Let’s ask a simple question – how specificity behaves in a multi class setting. Let’s do a thought experiment with 5-class classifier where we have a classifier that has achieved a sensitivity of 92% for all the 5 classes. And let’s assume the remaining 8% error in sensitivity is randomly distributed in the confusion matrix. For a case where ground truth as 100 labels in each of the classes, we can expect to get a confusion matrix of the following type:

What is the specificity for Class1? Note that since every class other than Class1 becomes the negative class, specificity = TN/(TN+FP) = 396/(396+4) = 99%.

Just because TN >> FP we find that it is very easy to get high specificities for multi-class settings. And this effect of large specificities co-occurring with small sensitivities becomes more profound as number of classes grow even further. Now the question is how would this affect the ROC curve. Since most of the times specificities would be large, the curve starts at origin and tends to move vertically upwards (because 1- specificity would be really low).  The curve can only go up, as we discussed the properties of ROC curve in answer to the question 1. This would give a misleading impression that the classifier is performing better than it is in reality. See the following example of an ROC curve from a 9-class classifier:

Figure Credits: ROC curve generated by editing the code initially written by Ameya Joshi.

In the above case, the concerned class has sensitivity and precision of 95% and 94% at 0.5 threshold but the ROC curve is misleadingly showing it as a case of a near perfect classifier because specificity is more than 99%. This brings us to the next question.

 

  1. Since in multi-class settings it is more reasonable to measure sensitivity (aka recall) and precision (instead of specificity), what if we plot a similar curve between recall and 1-precision?

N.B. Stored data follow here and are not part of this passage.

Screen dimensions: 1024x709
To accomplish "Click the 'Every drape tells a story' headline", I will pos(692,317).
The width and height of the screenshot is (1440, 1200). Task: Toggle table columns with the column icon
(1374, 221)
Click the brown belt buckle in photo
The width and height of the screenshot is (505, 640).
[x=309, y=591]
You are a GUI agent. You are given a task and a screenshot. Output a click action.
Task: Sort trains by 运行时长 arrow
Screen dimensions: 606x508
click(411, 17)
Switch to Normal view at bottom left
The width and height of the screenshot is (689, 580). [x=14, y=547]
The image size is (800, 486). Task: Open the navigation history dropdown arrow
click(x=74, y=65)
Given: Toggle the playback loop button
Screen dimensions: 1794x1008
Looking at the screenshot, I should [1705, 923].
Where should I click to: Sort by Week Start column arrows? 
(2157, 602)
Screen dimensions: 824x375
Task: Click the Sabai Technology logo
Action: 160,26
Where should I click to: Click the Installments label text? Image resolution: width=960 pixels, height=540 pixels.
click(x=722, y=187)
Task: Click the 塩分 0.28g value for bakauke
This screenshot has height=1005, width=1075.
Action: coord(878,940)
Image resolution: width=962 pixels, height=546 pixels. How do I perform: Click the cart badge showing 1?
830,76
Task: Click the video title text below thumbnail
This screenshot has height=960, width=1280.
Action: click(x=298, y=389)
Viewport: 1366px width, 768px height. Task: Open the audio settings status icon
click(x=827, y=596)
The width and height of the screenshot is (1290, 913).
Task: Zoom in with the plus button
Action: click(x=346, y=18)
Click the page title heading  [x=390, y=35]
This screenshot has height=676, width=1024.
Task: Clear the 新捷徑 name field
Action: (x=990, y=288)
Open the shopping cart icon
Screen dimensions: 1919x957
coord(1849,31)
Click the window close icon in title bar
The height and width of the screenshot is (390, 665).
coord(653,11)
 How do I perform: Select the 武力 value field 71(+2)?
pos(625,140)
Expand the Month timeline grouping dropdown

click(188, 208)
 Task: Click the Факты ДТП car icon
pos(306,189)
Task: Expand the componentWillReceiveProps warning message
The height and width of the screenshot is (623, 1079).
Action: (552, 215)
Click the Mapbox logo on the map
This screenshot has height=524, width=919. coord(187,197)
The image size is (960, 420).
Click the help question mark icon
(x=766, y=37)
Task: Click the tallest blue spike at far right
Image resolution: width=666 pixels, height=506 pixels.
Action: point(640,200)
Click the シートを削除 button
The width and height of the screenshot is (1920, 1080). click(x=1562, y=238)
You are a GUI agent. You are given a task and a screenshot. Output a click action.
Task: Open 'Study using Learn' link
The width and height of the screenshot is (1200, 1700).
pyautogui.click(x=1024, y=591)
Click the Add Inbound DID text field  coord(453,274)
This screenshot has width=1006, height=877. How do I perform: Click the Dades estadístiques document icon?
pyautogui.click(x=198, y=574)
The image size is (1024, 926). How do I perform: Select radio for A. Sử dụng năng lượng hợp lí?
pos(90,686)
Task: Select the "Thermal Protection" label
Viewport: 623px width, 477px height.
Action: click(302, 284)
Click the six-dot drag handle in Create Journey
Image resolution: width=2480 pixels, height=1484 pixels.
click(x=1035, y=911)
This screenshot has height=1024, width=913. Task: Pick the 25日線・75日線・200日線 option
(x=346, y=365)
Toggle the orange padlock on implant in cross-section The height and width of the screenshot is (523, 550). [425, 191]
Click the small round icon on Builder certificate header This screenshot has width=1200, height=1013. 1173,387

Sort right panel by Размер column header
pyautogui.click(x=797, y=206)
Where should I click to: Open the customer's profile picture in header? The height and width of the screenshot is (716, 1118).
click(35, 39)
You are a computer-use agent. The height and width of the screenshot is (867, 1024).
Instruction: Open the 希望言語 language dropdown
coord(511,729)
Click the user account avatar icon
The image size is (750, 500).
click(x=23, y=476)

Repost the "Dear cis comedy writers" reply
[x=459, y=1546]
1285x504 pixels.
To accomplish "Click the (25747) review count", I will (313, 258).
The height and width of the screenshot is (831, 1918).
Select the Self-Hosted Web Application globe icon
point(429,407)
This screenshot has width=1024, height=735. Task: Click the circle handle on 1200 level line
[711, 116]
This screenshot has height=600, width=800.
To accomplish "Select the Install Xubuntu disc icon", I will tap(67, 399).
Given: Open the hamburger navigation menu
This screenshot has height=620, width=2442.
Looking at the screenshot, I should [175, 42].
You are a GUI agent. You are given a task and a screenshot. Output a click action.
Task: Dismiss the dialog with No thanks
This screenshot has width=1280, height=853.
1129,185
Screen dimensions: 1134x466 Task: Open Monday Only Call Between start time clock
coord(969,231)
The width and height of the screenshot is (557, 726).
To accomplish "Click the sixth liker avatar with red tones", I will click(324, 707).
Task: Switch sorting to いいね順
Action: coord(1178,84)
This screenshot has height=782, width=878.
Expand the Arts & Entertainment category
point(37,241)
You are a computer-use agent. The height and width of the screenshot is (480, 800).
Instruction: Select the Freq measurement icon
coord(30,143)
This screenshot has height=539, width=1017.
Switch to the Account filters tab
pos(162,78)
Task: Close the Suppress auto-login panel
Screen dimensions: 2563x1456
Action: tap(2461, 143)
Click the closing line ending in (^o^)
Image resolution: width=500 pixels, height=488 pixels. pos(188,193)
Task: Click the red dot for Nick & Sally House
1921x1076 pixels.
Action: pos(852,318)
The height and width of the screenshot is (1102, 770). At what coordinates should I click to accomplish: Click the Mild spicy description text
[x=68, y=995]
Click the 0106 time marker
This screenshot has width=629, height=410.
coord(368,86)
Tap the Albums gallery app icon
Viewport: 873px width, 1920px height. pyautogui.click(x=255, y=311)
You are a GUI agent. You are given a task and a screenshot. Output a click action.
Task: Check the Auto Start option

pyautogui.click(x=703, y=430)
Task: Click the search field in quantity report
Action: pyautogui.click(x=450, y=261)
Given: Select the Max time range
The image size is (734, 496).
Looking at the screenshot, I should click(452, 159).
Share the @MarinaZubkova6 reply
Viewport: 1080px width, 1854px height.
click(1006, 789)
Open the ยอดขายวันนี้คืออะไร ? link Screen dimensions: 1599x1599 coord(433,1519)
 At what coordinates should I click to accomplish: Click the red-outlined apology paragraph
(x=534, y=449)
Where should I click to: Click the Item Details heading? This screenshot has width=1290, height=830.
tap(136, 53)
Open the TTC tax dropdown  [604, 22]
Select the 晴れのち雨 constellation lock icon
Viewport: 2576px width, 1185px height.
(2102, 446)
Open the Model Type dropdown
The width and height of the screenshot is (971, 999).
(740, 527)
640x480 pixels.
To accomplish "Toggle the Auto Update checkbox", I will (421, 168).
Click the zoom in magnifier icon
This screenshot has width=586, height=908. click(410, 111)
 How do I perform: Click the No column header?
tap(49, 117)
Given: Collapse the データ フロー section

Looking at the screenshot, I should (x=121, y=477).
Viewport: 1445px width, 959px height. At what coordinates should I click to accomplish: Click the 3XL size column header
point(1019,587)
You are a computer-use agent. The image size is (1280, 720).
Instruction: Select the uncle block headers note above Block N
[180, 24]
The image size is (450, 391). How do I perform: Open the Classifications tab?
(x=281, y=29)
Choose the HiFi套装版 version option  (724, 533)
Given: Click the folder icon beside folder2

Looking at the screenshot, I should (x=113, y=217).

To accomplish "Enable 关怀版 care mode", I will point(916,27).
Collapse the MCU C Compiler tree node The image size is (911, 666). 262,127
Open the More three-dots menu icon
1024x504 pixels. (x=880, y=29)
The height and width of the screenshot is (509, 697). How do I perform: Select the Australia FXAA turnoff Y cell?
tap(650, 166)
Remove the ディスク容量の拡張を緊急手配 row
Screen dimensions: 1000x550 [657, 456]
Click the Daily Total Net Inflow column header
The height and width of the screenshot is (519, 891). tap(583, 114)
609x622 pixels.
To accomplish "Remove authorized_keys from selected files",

We will try to understand what happens when we plot a curve between recall (aka sensitivity) and 1-precision by varying thresholds. Let’s do a similar analysis as we did in the 1st question. We already know that on increasing the probability threshold the sensitivity would either decrease or wouldn’t change. What would happen to 1-precision when probability threshold is increased.  1-precision = FP/(TP+FP). We can rewrite this expression as 1/(1+(TP/FP)). Thus the ratio TP/FP governs the behaviour of 1-precision (Note that unlike sensitivity and 1-specificity we don’t have the luxury to say that the denominator is constant). And we have already seen in the answer to question 1 that on increasing the probability threshold, either TP will decrease, or FP will decrease or both TP and FP will decrease. This means that depending on whether TP decreases or FP decreases or both decrease and by how much degree, TP/FP and thus 1-precision may increase or decrease. An example of such a case is the following:

Observe the bottom-left corner to notice such a behaviour. This has certain consequences – AUC calculation is undefined in such a case because there is no well defined area under the curve due to the potential upward zig-zag in the curve. Since we can’t have AUC, we can’t predict the classifier performance simply as we would have, had we computed the area. But does that mean such a curve (which can be called PR curve) is totally useless? No, because we can still try to find a probability threshold that gives the sweet spot between precision and recall, which again happens to be closer to the topmost-leftmost corner of the curve.